* Exercise details
Copy out the passage on the ride-hailing surge price cap and its regulations word for word, in full.

Extracted text section start

This may disappoint commuters celebrating the surge price cap, but let us look at a probable case. If the availability of cabs is not a problem at 2 p.m. (there will not be peak-hour demand in the afternoon), a cab aggregator could charge 1.5x to make up for the margin it lost due to the cap during peak hours.
The biggest victim, however, could be the startup ecosystem as investors will not be keen to bet on a new company in a sector plagued by stringent regulations. But it is not just the ride-hailing space that has fallen foul. Last week, we wrote about the pall of gloom that descended on the digital news segment due to another draconian law.
Of course, the Motor Vehicle Aggregators Guidelines and the social security draft code are not really aberrations. But half-baked regulations rarely do any good and may leave all stakeholders reeling.

Extracted text section end
Data records section start

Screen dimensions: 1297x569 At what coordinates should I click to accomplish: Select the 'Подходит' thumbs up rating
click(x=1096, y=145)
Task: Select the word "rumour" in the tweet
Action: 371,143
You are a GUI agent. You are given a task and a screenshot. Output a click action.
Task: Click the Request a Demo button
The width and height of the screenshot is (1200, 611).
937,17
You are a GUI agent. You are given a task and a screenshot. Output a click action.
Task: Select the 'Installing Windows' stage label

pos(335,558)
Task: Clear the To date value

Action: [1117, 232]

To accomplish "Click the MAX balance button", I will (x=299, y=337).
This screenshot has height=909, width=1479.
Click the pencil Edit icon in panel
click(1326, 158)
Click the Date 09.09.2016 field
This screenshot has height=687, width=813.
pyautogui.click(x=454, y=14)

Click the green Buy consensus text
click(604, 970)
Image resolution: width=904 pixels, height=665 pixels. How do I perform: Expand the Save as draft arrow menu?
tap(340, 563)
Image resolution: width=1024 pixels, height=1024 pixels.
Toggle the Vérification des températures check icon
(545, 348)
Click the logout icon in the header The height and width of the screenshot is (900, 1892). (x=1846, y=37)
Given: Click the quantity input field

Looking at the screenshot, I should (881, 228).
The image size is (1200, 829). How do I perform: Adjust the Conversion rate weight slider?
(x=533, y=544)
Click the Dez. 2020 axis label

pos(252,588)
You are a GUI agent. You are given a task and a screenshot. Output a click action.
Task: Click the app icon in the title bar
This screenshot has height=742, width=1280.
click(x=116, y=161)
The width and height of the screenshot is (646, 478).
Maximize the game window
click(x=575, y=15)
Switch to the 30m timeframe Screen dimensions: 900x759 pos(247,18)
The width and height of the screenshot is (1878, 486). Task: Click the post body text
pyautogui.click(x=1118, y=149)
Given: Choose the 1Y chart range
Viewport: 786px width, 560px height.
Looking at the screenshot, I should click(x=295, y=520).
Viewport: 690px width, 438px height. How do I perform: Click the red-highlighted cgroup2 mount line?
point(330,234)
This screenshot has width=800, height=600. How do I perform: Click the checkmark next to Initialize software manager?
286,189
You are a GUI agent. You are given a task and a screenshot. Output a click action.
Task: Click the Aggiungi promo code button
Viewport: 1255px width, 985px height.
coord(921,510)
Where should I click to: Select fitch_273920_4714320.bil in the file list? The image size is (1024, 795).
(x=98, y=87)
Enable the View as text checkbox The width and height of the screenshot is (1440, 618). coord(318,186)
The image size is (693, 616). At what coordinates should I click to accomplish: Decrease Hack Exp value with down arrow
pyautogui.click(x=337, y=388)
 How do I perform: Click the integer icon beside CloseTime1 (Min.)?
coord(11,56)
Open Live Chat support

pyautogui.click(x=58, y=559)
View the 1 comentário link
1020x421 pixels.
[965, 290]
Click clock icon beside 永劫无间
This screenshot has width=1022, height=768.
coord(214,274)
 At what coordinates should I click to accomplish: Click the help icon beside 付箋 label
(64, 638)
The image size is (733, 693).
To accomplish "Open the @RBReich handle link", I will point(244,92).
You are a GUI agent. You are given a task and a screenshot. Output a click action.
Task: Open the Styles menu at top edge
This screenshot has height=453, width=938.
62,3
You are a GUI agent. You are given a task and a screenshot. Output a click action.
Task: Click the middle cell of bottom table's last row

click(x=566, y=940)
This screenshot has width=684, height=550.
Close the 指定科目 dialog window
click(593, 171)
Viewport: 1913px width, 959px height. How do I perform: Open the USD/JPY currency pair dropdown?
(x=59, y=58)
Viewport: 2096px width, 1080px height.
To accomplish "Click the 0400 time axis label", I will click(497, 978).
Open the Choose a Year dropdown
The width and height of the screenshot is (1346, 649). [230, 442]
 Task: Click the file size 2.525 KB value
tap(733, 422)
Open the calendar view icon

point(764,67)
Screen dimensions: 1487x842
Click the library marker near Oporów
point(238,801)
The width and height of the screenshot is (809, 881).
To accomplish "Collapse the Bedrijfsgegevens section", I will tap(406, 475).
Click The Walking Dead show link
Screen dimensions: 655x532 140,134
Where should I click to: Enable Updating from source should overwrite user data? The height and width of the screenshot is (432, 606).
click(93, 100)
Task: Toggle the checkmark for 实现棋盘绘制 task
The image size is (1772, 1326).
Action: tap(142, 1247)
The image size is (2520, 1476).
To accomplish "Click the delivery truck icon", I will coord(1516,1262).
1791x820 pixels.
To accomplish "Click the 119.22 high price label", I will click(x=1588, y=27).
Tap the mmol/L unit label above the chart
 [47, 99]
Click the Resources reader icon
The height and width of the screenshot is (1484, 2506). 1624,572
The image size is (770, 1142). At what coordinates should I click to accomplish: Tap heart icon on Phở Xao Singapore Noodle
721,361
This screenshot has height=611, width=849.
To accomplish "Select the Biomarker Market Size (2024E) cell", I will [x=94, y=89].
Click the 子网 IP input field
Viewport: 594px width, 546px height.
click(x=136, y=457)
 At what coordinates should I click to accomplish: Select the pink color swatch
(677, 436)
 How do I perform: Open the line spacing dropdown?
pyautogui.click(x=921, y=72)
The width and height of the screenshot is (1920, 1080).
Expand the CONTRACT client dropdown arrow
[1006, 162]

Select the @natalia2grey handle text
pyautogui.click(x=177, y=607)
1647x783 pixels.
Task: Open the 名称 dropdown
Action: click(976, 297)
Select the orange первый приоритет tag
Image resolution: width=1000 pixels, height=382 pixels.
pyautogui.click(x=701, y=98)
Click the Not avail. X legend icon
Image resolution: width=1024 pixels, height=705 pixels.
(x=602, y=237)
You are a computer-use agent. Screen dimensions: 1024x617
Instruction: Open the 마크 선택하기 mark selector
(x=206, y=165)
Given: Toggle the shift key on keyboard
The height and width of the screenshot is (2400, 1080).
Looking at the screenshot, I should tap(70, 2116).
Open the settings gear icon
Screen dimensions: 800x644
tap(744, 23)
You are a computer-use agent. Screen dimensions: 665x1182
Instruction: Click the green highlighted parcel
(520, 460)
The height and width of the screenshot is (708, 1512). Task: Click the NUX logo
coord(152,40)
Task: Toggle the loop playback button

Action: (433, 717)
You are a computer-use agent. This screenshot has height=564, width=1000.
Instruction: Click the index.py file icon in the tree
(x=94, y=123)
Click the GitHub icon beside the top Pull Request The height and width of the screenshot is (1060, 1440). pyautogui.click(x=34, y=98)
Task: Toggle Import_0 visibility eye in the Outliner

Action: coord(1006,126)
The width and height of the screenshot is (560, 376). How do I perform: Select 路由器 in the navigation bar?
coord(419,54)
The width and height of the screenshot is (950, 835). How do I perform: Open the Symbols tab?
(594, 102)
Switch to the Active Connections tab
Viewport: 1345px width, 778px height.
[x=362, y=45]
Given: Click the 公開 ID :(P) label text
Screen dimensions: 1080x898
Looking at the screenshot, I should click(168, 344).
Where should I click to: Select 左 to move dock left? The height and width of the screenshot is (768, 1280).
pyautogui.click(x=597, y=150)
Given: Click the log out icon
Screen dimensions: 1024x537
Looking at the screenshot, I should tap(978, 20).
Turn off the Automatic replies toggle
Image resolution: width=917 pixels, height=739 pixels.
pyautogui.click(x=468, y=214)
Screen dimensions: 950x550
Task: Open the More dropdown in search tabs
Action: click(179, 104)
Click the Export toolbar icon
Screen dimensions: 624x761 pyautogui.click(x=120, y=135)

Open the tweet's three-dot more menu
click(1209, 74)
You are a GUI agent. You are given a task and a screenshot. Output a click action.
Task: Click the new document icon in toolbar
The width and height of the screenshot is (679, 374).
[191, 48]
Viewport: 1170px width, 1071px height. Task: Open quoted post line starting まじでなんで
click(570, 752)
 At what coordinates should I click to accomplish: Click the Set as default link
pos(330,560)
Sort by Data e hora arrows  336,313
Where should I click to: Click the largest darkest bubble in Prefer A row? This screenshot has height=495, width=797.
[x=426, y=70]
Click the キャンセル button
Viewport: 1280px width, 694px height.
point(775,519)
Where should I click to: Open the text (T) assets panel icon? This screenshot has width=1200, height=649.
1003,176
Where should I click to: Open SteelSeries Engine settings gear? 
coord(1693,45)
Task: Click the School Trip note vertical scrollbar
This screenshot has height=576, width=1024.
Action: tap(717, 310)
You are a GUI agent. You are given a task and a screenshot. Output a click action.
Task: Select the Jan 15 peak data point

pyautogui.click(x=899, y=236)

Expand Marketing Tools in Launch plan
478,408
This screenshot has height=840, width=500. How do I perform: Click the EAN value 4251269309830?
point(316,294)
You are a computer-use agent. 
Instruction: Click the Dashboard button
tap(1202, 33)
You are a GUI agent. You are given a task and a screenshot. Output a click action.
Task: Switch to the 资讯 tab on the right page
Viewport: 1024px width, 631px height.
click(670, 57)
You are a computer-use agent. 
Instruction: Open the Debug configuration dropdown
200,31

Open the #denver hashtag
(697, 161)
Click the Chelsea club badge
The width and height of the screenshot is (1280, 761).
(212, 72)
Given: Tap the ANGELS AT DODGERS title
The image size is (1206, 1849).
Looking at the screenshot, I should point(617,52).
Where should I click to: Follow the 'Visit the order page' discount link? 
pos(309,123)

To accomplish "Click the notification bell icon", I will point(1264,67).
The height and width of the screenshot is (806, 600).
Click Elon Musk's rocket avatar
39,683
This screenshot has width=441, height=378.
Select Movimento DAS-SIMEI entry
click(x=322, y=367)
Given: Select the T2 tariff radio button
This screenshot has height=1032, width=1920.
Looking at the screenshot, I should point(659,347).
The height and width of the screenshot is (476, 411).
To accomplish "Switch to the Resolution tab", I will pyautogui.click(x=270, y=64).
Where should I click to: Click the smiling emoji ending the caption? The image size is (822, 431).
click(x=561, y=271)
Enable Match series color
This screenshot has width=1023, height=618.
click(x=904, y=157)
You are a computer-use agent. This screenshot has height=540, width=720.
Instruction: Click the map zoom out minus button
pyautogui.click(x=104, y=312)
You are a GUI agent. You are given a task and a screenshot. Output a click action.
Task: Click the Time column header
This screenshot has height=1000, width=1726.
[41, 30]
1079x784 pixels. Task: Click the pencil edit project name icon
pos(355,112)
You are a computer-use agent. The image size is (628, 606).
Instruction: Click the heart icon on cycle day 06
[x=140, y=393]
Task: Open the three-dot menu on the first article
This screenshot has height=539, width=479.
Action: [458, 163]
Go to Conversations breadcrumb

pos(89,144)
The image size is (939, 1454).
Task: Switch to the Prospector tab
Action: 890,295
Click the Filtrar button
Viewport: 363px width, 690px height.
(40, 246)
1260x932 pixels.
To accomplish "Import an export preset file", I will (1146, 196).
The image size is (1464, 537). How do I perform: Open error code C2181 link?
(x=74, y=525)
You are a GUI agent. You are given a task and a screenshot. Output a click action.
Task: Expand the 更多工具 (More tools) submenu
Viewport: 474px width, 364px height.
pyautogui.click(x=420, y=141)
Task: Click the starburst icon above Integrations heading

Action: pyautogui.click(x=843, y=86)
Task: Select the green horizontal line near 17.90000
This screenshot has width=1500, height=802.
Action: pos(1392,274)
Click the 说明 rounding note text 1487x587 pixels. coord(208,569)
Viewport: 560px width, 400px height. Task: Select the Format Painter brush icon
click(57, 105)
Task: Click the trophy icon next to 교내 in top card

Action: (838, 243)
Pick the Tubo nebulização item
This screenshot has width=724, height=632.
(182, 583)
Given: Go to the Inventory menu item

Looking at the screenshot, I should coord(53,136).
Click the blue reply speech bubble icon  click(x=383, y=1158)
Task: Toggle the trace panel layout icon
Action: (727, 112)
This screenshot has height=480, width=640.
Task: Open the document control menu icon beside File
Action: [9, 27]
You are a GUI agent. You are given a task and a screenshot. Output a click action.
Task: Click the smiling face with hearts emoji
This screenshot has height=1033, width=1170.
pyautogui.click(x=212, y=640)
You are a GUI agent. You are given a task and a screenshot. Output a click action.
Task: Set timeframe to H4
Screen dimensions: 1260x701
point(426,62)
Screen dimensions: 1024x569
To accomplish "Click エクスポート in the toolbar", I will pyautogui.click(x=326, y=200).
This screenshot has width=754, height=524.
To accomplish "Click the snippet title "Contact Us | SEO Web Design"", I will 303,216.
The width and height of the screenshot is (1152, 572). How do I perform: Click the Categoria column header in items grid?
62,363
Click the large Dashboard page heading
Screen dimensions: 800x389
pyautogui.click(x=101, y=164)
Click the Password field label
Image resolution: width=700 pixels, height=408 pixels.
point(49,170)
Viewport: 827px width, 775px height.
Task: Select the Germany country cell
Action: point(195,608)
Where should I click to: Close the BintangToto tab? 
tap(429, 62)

Data records section end

* Answer below
This may disappoint commuters celebrating the surge price cap, but let us look at a probable case. If the availability of cabs is not a problem at 2 p.m. (there will not be peak-hour demand in the afternoon), a cab aggregator could charge 1.5x to make up for the margin it lost due to the cap during peak hours.
The biggest victim, however, could be the startup ecosystem as investors will not be keen to bet on a new company in a sector plagued by stringent regulations. But it is not just the ride-hailing space that has fallen foul. Last week, we wrote about the pall of gloom that descended on the digital news segment due to another draconian law.
Of course, the Motor Vehicle Aggregators Guidelines and the social security draft code are not really aberrations. But half-baked regulations rarely do any good and may leave all stakeholders reeling.